Diagnosing Deafness in Dogs
Many dog owners will not notice deafness at first, especially if it occurs gradually. The owner of a dog that was born deaf might not realize that something is wrong until the dog appears to have difficulty learning the simplest of voice cues. Simply testing the hearing by making a sound (like a clap or whistle) out of view of the dog can give you an idea of the dog's hearing. However, dogs with partial or one-sided hearing loss might still respond.
The only way to be certain a dog is deaf is via special neurological testing. The brainstem auditory evoked response test, commonly abbreviated as BAER, looks for the presence or absence of electrical activity in the brain in response to sound stimuli. This is a virtually painless test that takes only a few minutes to complete. To have this test done on your dog, you will need to find a BAER testing location near you. Due to the type of equipment needed, BAER testing is typically only available at vet schools or specialty hospitals.
Treatment and Prevention of Deafness and Hearing Loss
Some causes of deafness in dogs can be reversed; others cannot. For example, infections and injuries to the ear or brain may respond to treatment, but sometimes the damage caused is irreversible. Your veterinarian should be able to give you an idea of your dog's prognosis. If an ear infection or other problem occurs, prompt and thorough treatment will often prevent damage that can lead to deafness.
Responsible dog breeding can help prevent congenital deafness.

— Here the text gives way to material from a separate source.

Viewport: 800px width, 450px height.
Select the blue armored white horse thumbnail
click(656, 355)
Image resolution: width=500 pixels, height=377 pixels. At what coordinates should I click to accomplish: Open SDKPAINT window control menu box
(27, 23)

Dogs from at risk breeds should undergo BAER testing before being included in a breeding program. Only individuals with two "good" ears should be bred.
The good news is that deaf dogs can live normal lives. If you have a deaf dog, there are many steps you can take that will help with training and communication.
Living With a Deaf Dog
Deafness in dogs is actually not that uncommon. Some dogs are born deaf. Others develop hearing loss at some point in their lives. Many senior dogs will begin to lose their hearing at some point. It may surprise some people to learn that a deaf dog can live a very normal, happy life. Sadly, some people feel that deaf dogs should be euthanized, but the reasoning behind this is fueled by myths about deaf dogs. Don't be fooled; deaf dogs can be wonderful dogs! If you have a deaf dog, then you already know this. If you are thinking about adopting a deaf dog, please don't reject the dog out of hand. Taking care of a deaf dog does require a little more work but the rewards can be well worth the effort.
In reality, the challenges surrounding deafness in dogs will fall more upon the dog owner than the actual dog. However, these are not really obstacles, but simply a different way of doing things. The owner of a deaf dog must learn alternative means of communication. One can easily communicate with a deaf dog through body language and train a deaf dog with hand signals. In fact, because dogs do not primarily communicate verbally, you may find that visual cues can be more effective than verbal ones, even in hearing dogs.
Though a deaf dog will compensate for a lack of hearing by utilizing his other senses, it is important to know that his deafness can make him vulnerable in some situations.
In order to get the attention of a deaf dog at a distance, some owners train their dogs to use a vibrating remote collar (NOT a shock collar). The dog can be trained to respond to the vibration by looking to the owner for a cue when the owner activates it remotely.
Bottom line, deaf dogs are not very different from hearing dogs. They bark, they interact with people and other dogs, and they are well aware of their surroundings. They adapt. All you need to do is know how to adapt as well.